Gnudi, little ricotta dumplings served with brown butter and crispy sage leaves

Yesterday was a day of miserable weather little sun and lots of rain.  Around lunch time I headed off to Faversham to the barbecue which was being held for the beaters and pickers up who service the estates shooting season.  The game keeper was in charge of the actual fire but his wife and children had been roped in to sorting out the salads and other accompaniments.  The food on offer was the usual barbecue stuff burgers, sausages, chicken legs.  I didn't know many of the people having only been beating twice and as luck would have it the rain held off so we could eat outside but there was a large barn available if the weather had turned nasty.  We were in illustrious company as both her ladyship and a russian princess were among the guests.  I eventually got home at about 4pm and after a bit of a rest I set to and boiled the gnudi that I had made the day before.  As I dropped them into the boiling water there was a moment of panic as they sunk to the bottom and it looked as if we would be having ricotta soup.  However suddenly they started to bob up to the surface and out they came to be dressed with the butter and sage and a light sprinkle of parmesan.  They are so light and fluffy they just melted in our mouths and we all agreed that as a starter the portion was just right but if it were to be a main course then many more were needed.  This is a recipe I will be repeating the only draw back is that you do need to be on the ball and make them the day before.

250g fresh ricotta
50g freshly grated Parmesan
A few gratings of nutmeg
250g semolina, approx.
50g butter
about 20 sage leaves
extra grated Parmesan to hand at table 

1. Put the ricotta, Parmesan and nutmeg into a bowl and beat together until smooth.
2. Pour the semolina into a shallow tray.
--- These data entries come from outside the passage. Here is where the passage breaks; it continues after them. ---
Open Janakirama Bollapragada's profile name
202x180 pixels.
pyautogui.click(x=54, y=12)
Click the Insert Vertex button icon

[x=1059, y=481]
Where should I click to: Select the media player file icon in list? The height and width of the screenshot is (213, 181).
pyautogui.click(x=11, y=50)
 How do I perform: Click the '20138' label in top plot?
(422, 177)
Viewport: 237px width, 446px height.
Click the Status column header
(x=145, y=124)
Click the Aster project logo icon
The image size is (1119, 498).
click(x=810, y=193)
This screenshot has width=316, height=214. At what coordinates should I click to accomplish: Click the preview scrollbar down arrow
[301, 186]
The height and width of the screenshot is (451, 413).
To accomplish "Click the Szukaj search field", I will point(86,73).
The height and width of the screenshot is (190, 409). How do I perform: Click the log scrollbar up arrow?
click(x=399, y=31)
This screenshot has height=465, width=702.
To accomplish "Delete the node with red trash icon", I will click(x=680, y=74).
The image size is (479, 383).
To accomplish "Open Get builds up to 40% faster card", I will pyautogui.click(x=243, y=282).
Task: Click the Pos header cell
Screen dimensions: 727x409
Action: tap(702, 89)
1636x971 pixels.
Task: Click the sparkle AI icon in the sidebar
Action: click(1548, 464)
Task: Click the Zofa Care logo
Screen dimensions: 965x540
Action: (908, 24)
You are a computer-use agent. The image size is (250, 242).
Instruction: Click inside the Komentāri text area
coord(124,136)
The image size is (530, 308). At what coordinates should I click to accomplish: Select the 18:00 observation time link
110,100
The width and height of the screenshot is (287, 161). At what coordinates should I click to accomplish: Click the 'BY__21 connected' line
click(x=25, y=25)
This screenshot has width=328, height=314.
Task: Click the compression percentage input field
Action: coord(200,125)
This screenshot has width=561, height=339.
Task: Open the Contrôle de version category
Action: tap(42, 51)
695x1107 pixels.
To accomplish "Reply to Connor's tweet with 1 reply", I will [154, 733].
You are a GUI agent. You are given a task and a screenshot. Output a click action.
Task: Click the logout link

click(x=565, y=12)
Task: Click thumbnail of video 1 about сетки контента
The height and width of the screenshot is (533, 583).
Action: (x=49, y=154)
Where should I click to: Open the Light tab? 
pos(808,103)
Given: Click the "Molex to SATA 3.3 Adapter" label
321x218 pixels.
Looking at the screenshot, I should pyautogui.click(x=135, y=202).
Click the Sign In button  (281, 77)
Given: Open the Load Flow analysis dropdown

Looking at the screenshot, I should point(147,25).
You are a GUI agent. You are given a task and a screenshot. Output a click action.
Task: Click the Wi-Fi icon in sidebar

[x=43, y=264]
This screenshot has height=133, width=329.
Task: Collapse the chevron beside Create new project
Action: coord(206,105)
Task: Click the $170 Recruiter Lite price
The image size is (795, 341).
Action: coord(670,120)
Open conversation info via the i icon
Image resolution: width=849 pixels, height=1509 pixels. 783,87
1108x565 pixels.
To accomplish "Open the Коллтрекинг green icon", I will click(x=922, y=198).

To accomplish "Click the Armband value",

Slightly wet the palms of your hands and briefly lay them in the semolina. Now take up a small piece of the ricotta mix [a large teaspoon, say], gently roll it into a ball about the size of a big marble and drop it into the semolina. Push the tray back and forth to fully coat the ball with semolina and continue this process until all the ricotta mixture is used up. Transfer the gnudi into a tub, sprinkle semolina between each layer and on top, making sure the dumplings are well covered.
3. Place in the fridge, covered, overnight.
4. The next day, carefully lift out the gnudi from the semolina and put onto a large plate lined with kitchen paper.
5. Put a large, wide pot of lightly salted water on to boil [also, have four hot plates ready to hand].
6. Meanwhile, melt the butter over a low heat. When it is frothing, toss in the sage leaves, gently cook them until crisp, and without the butter becoming too brown; it should, however, smell nutty and look golden. Once the leaves are crisp, lift them out and set them to one side, turn off the heat but leave the sage infused butter in the pan.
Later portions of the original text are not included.